▸ INPUT
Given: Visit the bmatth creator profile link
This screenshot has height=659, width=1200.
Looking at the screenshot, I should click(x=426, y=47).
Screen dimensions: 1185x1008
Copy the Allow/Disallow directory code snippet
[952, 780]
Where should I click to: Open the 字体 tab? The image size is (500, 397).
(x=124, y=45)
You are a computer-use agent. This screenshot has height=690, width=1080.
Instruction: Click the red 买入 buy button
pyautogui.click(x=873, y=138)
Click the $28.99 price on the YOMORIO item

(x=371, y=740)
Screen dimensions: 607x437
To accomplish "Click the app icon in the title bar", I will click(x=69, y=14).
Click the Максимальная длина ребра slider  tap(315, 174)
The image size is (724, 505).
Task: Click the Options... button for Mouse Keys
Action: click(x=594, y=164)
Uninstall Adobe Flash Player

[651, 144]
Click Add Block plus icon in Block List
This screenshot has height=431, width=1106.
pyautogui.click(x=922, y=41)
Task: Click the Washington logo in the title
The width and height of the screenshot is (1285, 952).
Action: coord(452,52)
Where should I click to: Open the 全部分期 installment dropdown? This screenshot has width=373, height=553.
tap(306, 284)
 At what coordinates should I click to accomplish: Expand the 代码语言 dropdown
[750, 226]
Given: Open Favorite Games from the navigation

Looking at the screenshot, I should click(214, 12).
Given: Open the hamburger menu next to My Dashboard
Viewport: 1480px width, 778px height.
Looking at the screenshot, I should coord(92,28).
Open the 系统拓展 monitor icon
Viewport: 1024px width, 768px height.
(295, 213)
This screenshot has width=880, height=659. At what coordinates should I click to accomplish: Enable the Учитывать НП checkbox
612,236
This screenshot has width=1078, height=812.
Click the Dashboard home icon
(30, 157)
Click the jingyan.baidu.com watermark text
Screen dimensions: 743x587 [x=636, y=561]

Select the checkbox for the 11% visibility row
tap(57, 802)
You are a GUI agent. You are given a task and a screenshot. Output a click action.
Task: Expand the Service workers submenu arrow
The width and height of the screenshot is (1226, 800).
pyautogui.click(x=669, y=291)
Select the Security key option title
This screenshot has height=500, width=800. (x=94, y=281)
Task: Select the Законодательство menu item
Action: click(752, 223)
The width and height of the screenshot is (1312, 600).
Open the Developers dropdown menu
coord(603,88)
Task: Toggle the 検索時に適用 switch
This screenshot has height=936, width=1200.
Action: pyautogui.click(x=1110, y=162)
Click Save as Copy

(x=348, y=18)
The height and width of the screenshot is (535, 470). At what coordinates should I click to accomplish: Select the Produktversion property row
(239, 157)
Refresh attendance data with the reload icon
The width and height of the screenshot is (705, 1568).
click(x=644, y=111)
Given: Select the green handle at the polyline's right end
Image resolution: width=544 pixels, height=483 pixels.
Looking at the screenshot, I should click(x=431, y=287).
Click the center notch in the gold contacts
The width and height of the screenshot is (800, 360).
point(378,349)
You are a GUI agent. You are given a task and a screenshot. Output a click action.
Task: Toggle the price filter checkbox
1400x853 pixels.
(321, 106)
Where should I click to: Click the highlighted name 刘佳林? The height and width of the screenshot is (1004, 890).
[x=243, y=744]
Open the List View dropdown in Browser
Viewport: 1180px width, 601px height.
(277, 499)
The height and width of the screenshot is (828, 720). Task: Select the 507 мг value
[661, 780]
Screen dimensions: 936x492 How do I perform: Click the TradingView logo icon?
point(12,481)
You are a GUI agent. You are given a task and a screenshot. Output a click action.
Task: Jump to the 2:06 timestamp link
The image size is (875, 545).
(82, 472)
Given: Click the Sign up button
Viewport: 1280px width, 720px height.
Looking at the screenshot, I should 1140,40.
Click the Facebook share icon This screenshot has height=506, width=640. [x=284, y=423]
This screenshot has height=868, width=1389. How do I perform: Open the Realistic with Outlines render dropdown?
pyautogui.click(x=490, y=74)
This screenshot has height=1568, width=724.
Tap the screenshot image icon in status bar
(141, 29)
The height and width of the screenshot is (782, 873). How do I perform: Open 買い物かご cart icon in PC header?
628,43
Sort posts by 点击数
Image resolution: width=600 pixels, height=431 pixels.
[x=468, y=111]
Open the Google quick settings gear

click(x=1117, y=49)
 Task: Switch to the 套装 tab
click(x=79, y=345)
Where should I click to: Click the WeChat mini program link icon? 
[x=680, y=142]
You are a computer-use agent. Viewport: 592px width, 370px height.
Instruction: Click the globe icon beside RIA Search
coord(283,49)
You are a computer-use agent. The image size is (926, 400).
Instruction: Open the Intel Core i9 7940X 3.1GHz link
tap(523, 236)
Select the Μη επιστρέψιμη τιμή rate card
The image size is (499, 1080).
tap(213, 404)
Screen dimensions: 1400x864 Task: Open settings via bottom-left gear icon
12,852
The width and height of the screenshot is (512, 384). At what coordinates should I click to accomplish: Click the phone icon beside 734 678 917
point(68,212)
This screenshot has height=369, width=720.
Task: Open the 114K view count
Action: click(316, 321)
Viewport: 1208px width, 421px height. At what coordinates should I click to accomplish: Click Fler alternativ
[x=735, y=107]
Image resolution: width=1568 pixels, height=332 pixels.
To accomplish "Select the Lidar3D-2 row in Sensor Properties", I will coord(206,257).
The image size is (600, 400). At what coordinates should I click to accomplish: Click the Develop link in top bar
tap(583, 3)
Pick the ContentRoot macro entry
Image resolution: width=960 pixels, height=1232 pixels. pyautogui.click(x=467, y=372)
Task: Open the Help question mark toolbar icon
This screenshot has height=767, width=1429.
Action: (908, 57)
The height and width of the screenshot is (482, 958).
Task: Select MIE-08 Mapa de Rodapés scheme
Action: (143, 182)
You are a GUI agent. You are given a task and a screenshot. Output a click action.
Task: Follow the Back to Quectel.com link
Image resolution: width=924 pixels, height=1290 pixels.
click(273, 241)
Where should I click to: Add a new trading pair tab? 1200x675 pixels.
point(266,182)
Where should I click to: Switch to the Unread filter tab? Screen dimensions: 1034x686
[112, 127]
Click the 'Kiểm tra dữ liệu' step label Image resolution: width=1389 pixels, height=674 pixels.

▸ EXERCISE
Of the entries above, repeat exactly the lines between the line with "Click the Максимальная" and the line with "Task: Toggle the 検索時に適用 switch", inclusive, and no others.

▸ EXERCISE OUTPUT
Click the Максимальная длина ребра slider  tap(315, 174)
The image size is (724, 505).
Task: Click the Options... button for Mouse Keys
Action: click(x=594, y=164)
Uninstall Adobe Flash Player

[651, 144]
Click Add Block plus icon in Block List
This screenshot has height=431, width=1106.
pyautogui.click(x=922, y=41)
Task: Click the Washington logo in the title
The width and height of the screenshot is (1285, 952).
Action: coord(452,52)
Where should I click to: Open the 全部分期 installment dropdown? This screenshot has width=373, height=553.
tap(306, 284)
 At what coordinates should I click to accomplish: Expand the 代码语言 dropdown
[750, 226]
Given: Open Favorite Games from the navigation

Looking at the screenshot, I should click(214, 12).
Given: Open the hamburger menu next to My Dashboard
Viewport: 1480px width, 778px height.
Looking at the screenshot, I should coord(92,28).
Open the 系统拓展 monitor icon
Viewport: 1024px width, 768px height.
(295, 213)
This screenshot has width=880, height=659. At what coordinates should I click to accomplish: Enable the Учитывать НП checkbox
612,236
This screenshot has width=1078, height=812.
Click the Dashboard home icon
(30, 157)
Click the jingyan.baidu.com watermark text
Screen dimensions: 743x587 [x=636, y=561]

Select the checkbox for the 11% visibility row
tap(57, 802)
You are a GUI agent. You are given a task and a screenshot. Output a click action.
Task: Expand the Service workers submenu arrow
The width and height of the screenshot is (1226, 800).
pyautogui.click(x=669, y=291)
Select the Security key option title
This screenshot has height=500, width=800. (x=94, y=281)
Task: Select the Законодательство menu item
Action: click(752, 223)
The width and height of the screenshot is (1312, 600).
Open the Developers dropdown menu
coord(603,88)
Task: Toggle the 検索時に適用 switch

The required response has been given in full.